Sen. Shelley Moore Capito calls for ‘environmental justice’ for WV

West Virginia

CHARLESTON, WV (WOWK) — Following President Biden’s participation in the World Climate Summit where he and 40 other leaders vowed to slash greenhouse emissions by 2030, West Virginia’s Republican Senator Shelley Moore Capito is also calling on environmental justice — but for the state of West Virginia.

This week, Capito took her concerns on Biden’s climate change agenda to the EPA’s newly appointed secretary Michael Regan and told him she thought it was “federal overreach” and that more regulations could hurt the state.

But not everyone in West Virginia agrees with her stance.

“I fear that the Biden Administration intends to double down on its regulation of the American energy sector while letting China take our place as a global energy leader,” said Capito.

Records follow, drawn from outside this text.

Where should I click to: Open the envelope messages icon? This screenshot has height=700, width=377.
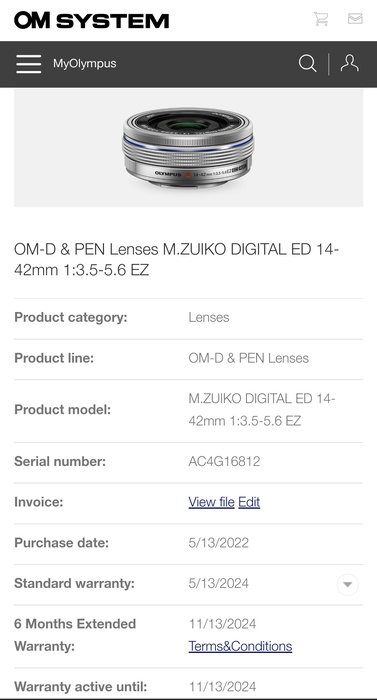tap(355, 18)
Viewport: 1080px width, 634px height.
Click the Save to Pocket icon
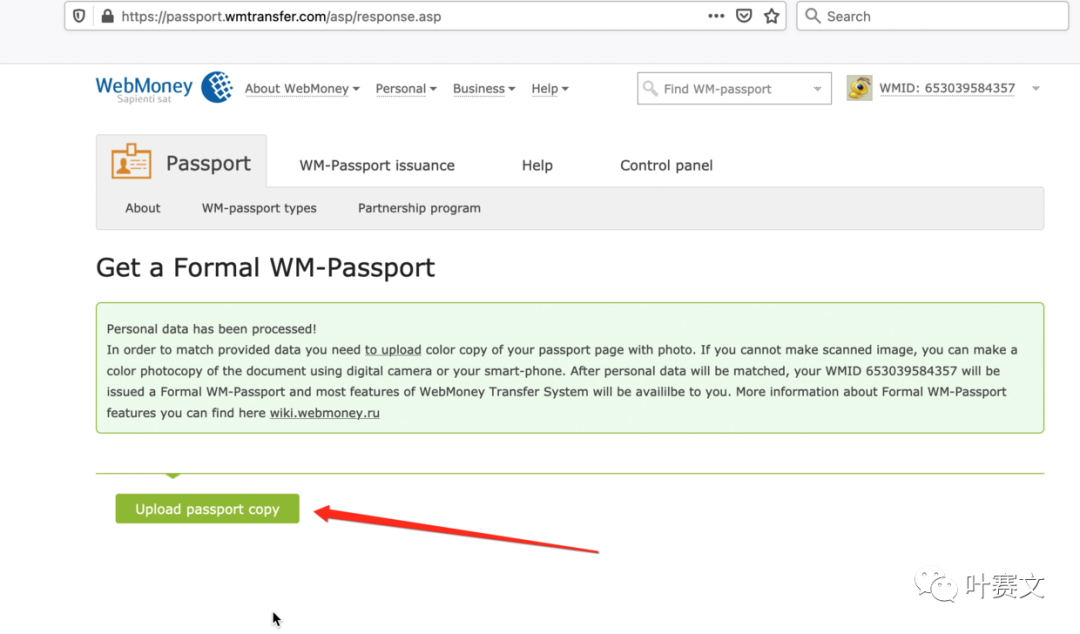744,16
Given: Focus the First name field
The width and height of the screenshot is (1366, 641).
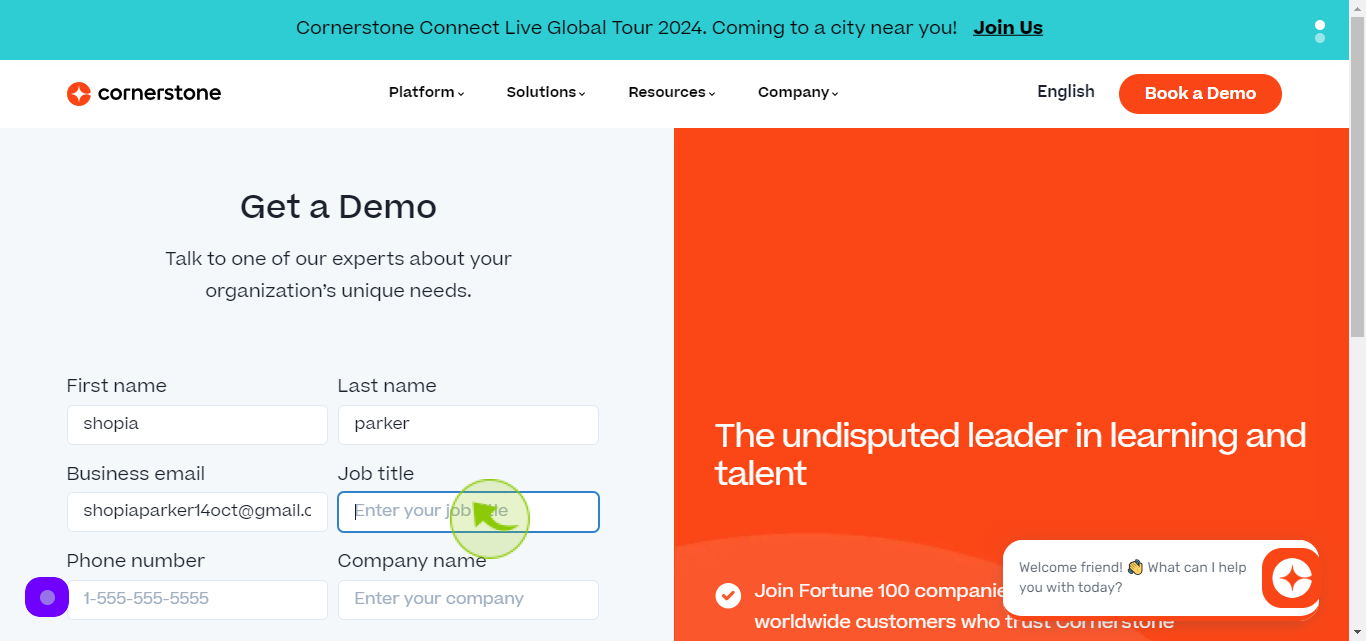Looking at the screenshot, I should [x=197, y=424].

Capito is not the only republican on capitol hill who feels this way about President Biden’s infrastructure plan and his climate change policies.

Still, Capito represents the state that has been hit hardest by the declining coal industry.

“The decline of the coal industry has cost the state of West Virginia 15,000 jobs and $3.5 billion in direct economic impact,” she said.

“Economic loss has left behind a cycle of drug abuse, poverty, despair, and health implications.”

“Economic loss has left behind a cycle of drug abuse, poverty, despair, and health implications.”

Sen. Shelley Moore Capito

As a ranking member of the Senate Environment and Public Works Committee, she asked EPA secretary Michael Regan to rethink the term ‘environmental justice.’

“I think sometimes we struggle to define environmental justice, what it is and it is not,” she said.

Environmentalists in West Virginia, however, have been saying for years that it’s time to invest in climate change action.

“It’s the typical environment versus jobs narrative,” said Linda Frame, president of the West Virginia Environmental Council.

Frame says there are billions of dollars in President Biden’s infrastructure plan to clean up oil and gas wells left behind, and to plug mines.

“When you read her message in its entirety, she’s really talking about environmental justice for the coal industry,” said Frame.

“When you read her message in its entirety, she’s really talking about environmental justice for the coal industry.”

Linda Frame

Less justice for industry, and more justice for the coal communities she says.

“Because really what’s happening is the coal industry is leaving a legacy of its dirty industry behind,” said Frame.